Todo este proceso es posible gracias a la buena transmisión de conocimientos que se daba en el eje del corredor este-oeste. Este corredor permitió que se extendieran rápidamente por Europa diversos avances como la agricultura, la rueda, etc. La rueda se desarrolló en Eurasia y no en América, a pesar de que en el Nuevo Mundo tenían también asimilado el concepto de redondez, la rueda no hubiera tenido tanta acogida puesto que los únicos animales domesticables eran la llama y la vicuña que podían desplazar un peso similar al de los hombres, así que su domesticación no supuso un gran cambio como sí lo supusieron los caballos o los bóvidos.

No obstante, la creación de las diversas sociedades en América estuvo marcada por el rigor climático. Téngase en cuenta que los dioses en Eurasia parecían ser benevolentes con el ser humano. En América los dioses mostraban su malestar en forma de erupciones, tsunamis, terremotos, etc. y parecía imposible aplacarlos. Para lo cual eran necesarios más sacrificios. Los aztecas llegaban a sacrificar 120.000 personas anualmente. Los incas también sacrificaban a decenas de miles de personas. Además, había una gran brecha social entre la elite y los plebeyos. Las elites llegaron a extremos extraordinarios para dominar: puesto que los dioses parecen no obedecer, los gobernantes optaban por guerras constantes para tener al pueblo atemorizado, un aspecto que, a diferencia de los desastres naturales, sí que podían controlar.

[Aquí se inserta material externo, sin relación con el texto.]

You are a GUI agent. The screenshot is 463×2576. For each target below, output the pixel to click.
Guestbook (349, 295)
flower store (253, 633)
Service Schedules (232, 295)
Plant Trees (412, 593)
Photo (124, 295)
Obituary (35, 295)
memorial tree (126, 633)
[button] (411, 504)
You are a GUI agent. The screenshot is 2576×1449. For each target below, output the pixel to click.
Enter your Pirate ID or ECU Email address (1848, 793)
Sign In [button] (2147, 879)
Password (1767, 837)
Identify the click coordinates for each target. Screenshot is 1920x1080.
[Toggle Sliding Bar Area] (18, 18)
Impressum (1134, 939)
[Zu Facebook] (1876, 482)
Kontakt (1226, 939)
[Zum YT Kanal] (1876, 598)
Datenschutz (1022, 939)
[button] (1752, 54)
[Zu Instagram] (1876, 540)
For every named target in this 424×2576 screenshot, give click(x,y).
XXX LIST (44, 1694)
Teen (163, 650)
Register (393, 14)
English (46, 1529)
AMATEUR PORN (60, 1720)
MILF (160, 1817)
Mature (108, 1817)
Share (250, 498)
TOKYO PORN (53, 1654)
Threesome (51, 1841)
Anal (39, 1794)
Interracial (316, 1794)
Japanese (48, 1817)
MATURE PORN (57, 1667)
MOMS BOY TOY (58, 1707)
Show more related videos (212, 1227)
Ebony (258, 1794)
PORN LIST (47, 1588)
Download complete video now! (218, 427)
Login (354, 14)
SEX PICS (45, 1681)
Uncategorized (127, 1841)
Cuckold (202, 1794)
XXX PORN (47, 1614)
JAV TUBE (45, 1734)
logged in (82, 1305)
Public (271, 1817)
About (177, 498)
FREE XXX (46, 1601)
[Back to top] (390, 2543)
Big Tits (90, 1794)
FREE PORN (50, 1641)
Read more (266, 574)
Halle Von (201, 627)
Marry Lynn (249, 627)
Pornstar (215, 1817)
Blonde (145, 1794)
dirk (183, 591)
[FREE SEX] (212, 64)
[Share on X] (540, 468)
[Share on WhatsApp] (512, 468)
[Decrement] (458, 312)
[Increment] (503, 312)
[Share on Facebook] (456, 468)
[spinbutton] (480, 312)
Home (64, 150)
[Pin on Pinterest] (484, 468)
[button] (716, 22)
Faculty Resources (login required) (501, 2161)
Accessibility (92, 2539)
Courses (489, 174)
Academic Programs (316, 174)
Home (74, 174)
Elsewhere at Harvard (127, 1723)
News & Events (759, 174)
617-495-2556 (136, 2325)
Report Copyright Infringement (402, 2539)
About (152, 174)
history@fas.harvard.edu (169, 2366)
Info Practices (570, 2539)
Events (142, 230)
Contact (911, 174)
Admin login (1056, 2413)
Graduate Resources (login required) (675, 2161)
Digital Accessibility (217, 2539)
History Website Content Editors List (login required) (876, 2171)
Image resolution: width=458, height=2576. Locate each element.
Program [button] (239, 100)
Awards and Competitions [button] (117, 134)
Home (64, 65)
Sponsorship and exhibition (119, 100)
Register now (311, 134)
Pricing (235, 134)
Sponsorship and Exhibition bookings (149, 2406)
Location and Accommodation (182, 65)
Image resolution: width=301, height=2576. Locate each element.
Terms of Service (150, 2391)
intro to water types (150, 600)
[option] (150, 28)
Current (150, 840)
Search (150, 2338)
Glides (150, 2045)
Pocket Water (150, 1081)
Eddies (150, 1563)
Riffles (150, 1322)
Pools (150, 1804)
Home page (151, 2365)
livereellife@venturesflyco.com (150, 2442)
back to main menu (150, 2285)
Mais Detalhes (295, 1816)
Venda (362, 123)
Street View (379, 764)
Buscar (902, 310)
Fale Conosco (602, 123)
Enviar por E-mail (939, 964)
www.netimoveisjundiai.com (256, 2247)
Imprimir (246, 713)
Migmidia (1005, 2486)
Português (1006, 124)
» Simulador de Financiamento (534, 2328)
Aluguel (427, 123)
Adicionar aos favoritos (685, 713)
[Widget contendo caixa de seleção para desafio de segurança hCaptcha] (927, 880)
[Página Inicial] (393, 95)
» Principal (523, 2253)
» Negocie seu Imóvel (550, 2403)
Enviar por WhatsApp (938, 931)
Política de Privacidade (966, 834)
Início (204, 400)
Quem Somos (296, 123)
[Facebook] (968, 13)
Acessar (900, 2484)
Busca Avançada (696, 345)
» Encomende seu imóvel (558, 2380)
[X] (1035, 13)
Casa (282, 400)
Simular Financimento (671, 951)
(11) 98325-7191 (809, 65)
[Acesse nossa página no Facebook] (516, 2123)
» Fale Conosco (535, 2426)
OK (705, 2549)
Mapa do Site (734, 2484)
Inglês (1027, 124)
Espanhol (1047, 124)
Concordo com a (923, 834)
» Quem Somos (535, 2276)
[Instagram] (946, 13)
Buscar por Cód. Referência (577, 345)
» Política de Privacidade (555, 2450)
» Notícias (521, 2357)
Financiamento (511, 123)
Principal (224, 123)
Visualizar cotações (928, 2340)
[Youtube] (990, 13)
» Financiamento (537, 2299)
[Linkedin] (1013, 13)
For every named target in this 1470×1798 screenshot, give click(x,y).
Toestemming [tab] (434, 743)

El culto a la elite era tal que algunos reyes y nobles lo seguían siendo después de muertos. La concentración de la tierra en unas pocas manos iba en aumento y se destinaban muchos recursos para los muertos, así llegó la escasez para el pueblo y a la llegada de los españoles comenzaba a haber los primeros signos de inestabilidad en el estado inca y el azteca, aquejados de este gran desequilibrio entre ricos y pobres.

El libro pretende que seamos conscientes del impacto de las acciones de las sociedades en el futuro, así se recoge el ejemplo de la cultura Nazca, extinta en América por la erosión causada por la tala masiva de un árbol llamado huarango que tiene una raíz de más de 30 metros de profundidad. Se sustituyeron estos árboles por cultivos de algodón y maíz y el desastre no tardó en llegar.